Reproduce the material below word for word, omitting the pictures.

## Dataset
<<<<
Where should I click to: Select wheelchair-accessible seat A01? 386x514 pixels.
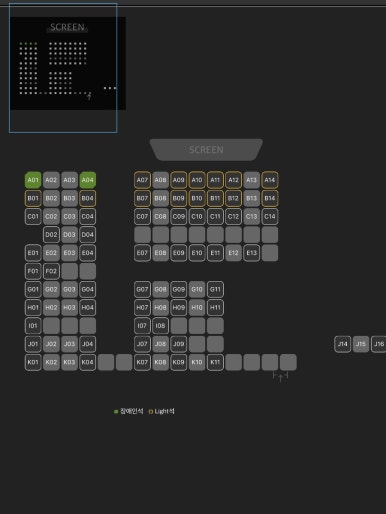coord(33,180)
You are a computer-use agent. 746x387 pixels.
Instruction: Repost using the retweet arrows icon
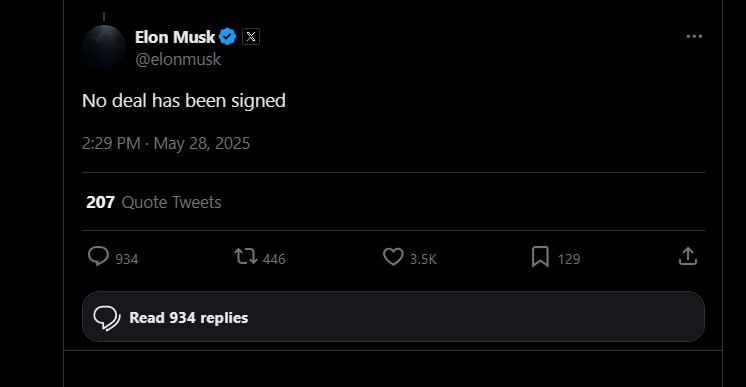pos(246,257)
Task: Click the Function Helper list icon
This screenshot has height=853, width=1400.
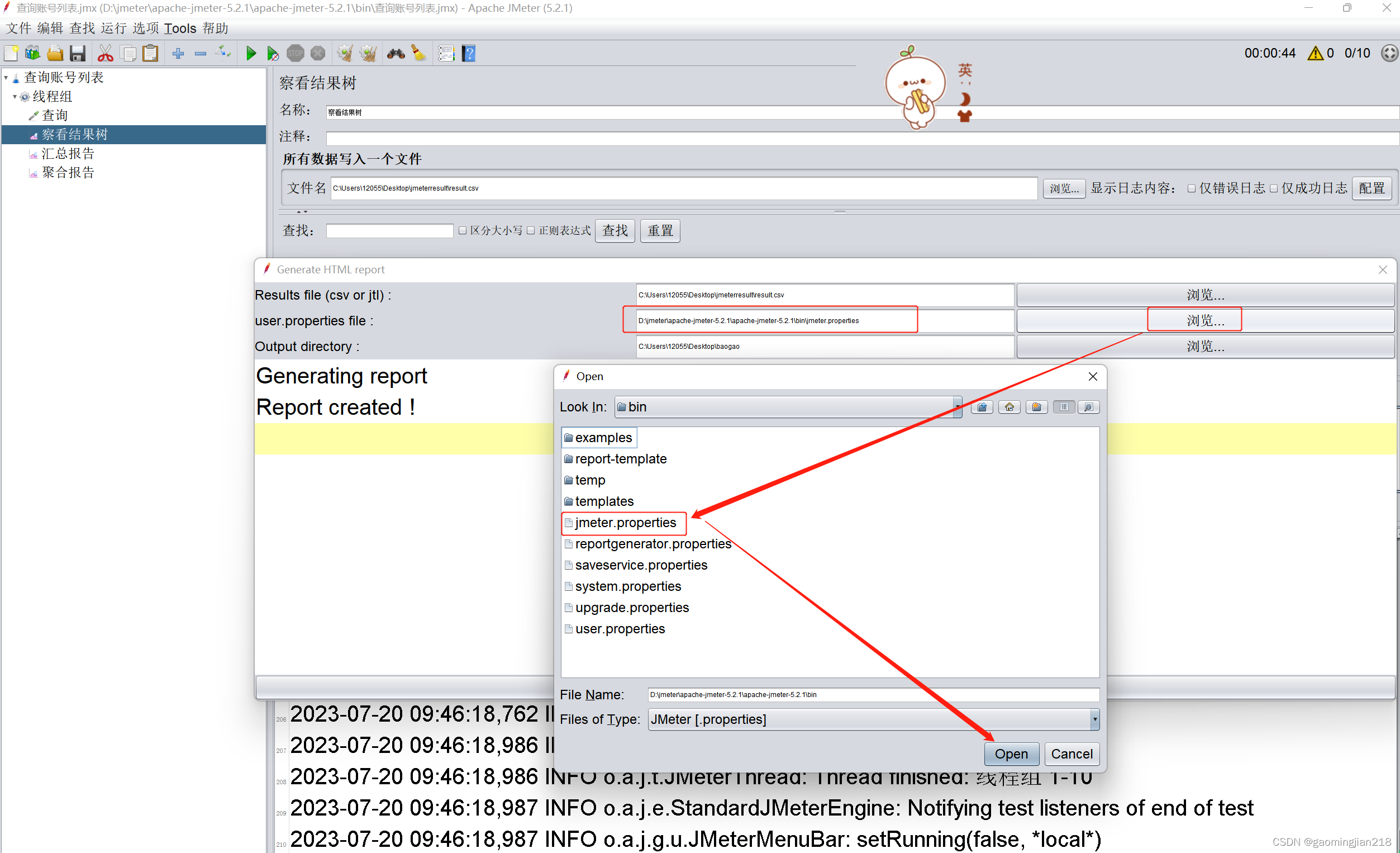Action: pyautogui.click(x=446, y=54)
>>>>
## Complete answer
Where should I click to: Select wheelchair-accessible seat A01? 386x514 pixels.
coord(33,180)
You are a computer-use agent. 746x387 pixels.
Instruction: Repost using the retweet arrows icon
pos(246,257)
Task: Click the Function Helper list icon
This screenshot has height=853, width=1400.
Action: pyautogui.click(x=446, y=54)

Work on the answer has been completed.